9.Sinemaların balkonlarındaki ve tiyatrolardaki 80 kişilik yer ücretsiz olarak Amerikalılar için ayrılmıştı.
10. Amerikalı bahriyelilerin isteği olan; İstanbul’daki Türk kızlarının saat 6’dan sonra eve gitme mecburiyetlerinin kaldırılması (Türk kızlarının daha uzun süre Amerikalılarla birlikte olması için), Türk gazetecisi tarafından analara duyuruldu.
11.İstanbul’daki genelevlerin duvarları boyandı.
Söz konusu yazısında Ali Sirmen, “Bugün Türkiye'de çok partili bir rejim varsa, eğer demokrasi ya da benzeri bir yönetim biçimi egemense, bunu İsmet İnönü'ye borçlu olduğumuzu kimse yadsıyamaz.” saptamasında bulunmaktadır.
Bu bağlamda, Çetin Yetkin’in “Karşı Devrim” yatında da kimi saptamalar bulunmaktadır şöyle ki;
“Bugün pençesinde kıvrandığımız IMF, Dünya Bankası ve dış borçlar, İnönü döneminin bize armağanıdır.
Türkiye'nin bağımsızlığı İnönü döneminde zedelenmiştir. Emperyalizme teslim olmak bu dönemde başlamıştır. Aydınlanınız, yazarlarımız, şairlerimiz İnönü döneminde öldürülmüşler, hapislere atılmışlar, polisçe izlenip durmuşlardır.
İnönü, önce devrim karşıtlarını önemli görevlere getirerek ama daha da önemlisi devrimlerden ödün üstüne ödün vererek, üstelik dini siyasete âlet ederek, demokrasinin önünü böylece kendisi tıkamıştır.
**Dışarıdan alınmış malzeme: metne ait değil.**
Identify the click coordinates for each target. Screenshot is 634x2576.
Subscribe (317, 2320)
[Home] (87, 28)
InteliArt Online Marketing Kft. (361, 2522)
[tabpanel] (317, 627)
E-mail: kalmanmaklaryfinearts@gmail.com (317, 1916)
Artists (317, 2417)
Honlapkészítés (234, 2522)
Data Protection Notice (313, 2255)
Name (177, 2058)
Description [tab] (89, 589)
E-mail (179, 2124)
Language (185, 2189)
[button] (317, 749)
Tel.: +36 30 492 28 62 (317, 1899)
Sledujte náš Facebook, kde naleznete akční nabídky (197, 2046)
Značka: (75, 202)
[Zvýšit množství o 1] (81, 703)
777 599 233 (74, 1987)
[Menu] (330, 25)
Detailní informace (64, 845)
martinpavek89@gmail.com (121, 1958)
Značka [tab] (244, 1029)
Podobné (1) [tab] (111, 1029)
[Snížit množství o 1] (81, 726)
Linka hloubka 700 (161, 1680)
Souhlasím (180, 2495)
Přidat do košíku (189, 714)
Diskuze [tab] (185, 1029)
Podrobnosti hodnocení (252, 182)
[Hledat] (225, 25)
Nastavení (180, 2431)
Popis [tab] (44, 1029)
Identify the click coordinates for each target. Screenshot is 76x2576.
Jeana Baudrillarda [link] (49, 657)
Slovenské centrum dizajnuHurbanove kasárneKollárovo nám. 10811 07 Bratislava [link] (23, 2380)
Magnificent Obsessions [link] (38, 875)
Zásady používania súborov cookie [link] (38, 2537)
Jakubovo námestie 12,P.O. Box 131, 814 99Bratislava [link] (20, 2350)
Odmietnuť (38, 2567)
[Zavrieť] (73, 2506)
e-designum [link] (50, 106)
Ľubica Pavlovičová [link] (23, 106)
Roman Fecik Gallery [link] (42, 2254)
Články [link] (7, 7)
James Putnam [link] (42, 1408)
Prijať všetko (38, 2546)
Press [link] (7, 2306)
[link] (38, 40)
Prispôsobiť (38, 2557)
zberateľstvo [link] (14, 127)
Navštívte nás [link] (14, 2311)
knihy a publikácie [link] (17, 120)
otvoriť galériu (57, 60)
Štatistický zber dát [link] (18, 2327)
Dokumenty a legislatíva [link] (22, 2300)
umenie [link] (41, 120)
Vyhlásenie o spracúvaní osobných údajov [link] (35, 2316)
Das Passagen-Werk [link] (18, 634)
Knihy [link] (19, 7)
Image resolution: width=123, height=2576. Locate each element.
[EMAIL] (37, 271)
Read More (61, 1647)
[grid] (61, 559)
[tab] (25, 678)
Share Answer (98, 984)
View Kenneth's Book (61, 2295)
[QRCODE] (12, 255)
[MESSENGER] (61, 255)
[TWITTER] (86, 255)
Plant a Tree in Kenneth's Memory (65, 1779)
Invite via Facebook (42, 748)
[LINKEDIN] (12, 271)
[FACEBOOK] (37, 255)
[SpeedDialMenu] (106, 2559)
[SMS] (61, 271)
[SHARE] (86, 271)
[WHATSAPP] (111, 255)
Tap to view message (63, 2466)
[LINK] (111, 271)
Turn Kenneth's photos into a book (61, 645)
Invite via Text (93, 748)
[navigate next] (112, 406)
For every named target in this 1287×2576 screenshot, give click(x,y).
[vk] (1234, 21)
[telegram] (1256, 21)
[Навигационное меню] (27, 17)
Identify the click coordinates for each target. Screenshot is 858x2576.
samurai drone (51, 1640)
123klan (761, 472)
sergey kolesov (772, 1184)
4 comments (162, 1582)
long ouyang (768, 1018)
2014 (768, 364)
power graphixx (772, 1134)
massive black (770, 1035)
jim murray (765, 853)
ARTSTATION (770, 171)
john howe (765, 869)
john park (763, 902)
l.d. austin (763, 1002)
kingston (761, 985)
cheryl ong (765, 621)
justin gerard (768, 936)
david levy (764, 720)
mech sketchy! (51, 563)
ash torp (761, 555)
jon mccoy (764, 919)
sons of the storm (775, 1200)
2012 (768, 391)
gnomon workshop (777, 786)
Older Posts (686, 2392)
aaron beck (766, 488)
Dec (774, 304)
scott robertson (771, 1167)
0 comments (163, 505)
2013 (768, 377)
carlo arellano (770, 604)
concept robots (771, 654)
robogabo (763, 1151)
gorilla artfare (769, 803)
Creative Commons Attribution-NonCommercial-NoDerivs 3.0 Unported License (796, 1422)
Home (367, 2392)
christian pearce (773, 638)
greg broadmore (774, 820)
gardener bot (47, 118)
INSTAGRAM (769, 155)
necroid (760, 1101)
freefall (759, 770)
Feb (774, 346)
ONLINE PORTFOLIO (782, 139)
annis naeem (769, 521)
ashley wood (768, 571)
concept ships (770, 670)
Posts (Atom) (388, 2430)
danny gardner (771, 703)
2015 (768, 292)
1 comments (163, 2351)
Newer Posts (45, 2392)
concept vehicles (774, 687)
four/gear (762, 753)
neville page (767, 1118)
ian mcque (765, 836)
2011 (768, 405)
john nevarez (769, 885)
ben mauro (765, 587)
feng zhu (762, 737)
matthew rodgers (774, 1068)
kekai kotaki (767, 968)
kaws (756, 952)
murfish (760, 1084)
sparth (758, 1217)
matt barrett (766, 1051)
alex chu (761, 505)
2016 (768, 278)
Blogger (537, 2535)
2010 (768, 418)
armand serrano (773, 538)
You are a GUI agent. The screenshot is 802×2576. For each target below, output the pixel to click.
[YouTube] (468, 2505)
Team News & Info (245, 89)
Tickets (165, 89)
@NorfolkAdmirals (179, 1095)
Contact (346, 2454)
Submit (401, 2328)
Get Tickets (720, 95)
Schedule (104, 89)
Öte yandan, yılların planlaması ve çabası sonucunda yaratılan Köy Enstitüleri'nin devrim düşmanlarınca acımasızca yıkılmasına göz yummasaydı, göz yummak ne demek, baş yıkıcısı Reşat Şemsettin Sirer'i Millî Eğitim Bakanı yapmasaydı, demokrasinin önündeki başlıca engel olan cahillik, boş inançlar, ağalık, şeyhlik... ten bugün iz kalmamış olacaktı.
Demokrasi ancak tam bağımsız bir ülkede var olabilir. Çünkü, demokrasi demek, halkın/ulusun kendi özgür istenci ile kendisini yönetmesidir. İktidar ve muhalefet partileri böyle olan bir ülkede, hangi demokrasiden söz edilebilir ki?
İnönü'nün CHP seçimlerden yenik çıkınca iktidarı DP'ye devretmesini ise başlı başına eski Millî Şefin yüce kişiliğinin bir sonucu olarak gösteriyor kimileri de. İyi de, ülkeye demokrasi getirdim diye övünen İnönü'den başka ne yapması beklenebilirdi ki? Seçimi yitirenlerin iktidarı seçime kazanana devretmesi en olağan davranış değil midir ki, bunda bir yücelik görülüyor? Hem sonra, iktidarı devretmemek elinde miydi? Sözü uzatmamak için, 27 Mayıs 1960 ihtilâlini gerçekleştiren subaylardan Suphi Karaman'ın son bölüme aldığım şu sözünü anımsatmakla yetineceğim:
‘50'lerden önce de bana göre, Halk Partisi 60'dan önceki Demokrat Parti durumundadır. Ama bir seçimle kendini sıyırabilmiştir... ‘ "
***
Sayın Çetin Yetkin’in “Karşı Devrim” adını taşıyan yapıtını okuyup da, “karşı devrim süreci”nde, İsmet İnönü’nün karşı devrimci olmadığını kanıtlayamayanların (merhum İsmet İnönü’nün maddi ve manevi mirasından yararlanan evlâtları ile eli kalem tutan bütün yakınları, İsmet İnönü’nün yakınında bulunmuş olmakla övünenler de dahil), İsmet İnönü’den saygı ile söz etmeye hakları olmadığı kanısındayım.
Ayrıca belirtmek isterim ki, Atatürk’ün yakın arkadaşı İsmet İnönü’nün “Karşı Devrim”ci olmadığının kanıtlanması, bir Kemalist olarak en çok beni sevindirecektir.